The strong durability of Kafka is also very useful in the streaming processing context of frameworks (Spark, Storm, flink) that read data in heavy themes, align it for processing, and write the processed data to new themes for use by users and applications.

Contrast Kafka with Pulsar

1. Main advantages of Pulsar:

• More features: Pulsar Function, multi-tenant, Schema Registry, N-tier storage, multiple consumption modes and persistence modes, etc.

• More flexibility: 3 subscription types (exclusive, shared, and failover), users can manage multiple topics on a single subscription;

• Easy operation and maintenance: architecture decoupling and N-tier storage;

• Integration with Presto’s SQL to query the store directly without affecting the broker;

• Lower cost storage with the n-tier automatic storage option;

2. Disadvantages of Pulsar

Pulsar is not perfect, and Pulsar also has some problems:

• A relative lack of support, documentation and case studies;

• The N-tier architecture leads to the need for more components: BookKeeper;

• Kafka has fewer plug-ins and clients;

• With less support in the cloud, Confluent has a managed cloud product.

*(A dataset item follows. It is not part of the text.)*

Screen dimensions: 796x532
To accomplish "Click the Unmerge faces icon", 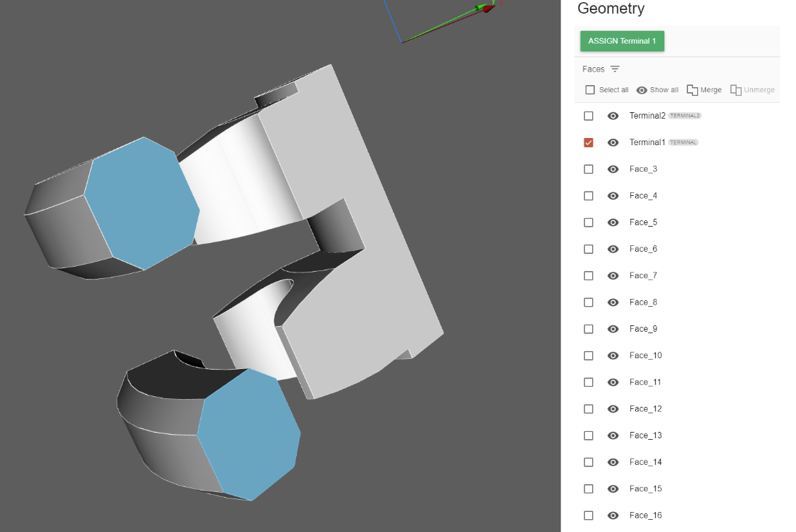I will tap(736, 90).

3. When should YOU consider Pulsar

• Both queues like RabbitMQ and stream handlers like Kafka are needed;

• Easy-to-use geographic replication is required;

• Implement multi-tenancy and ensure access for each team;

• You need to hold messages for a long time and don’t want to offload them to another store;

• High performance is required, and benchmarks show Pulsar provides lower latency and higher throughput;

In short, Pulsar is still relatively new, the community is not perfect, the use of enterprises is relatively few, online valuable discussion and problem solving is relatively few, far less than Kafka ecosystem, and the number of users is very large, currently Kafka is still the king of big data message queue! So we’ll stick with Kafka!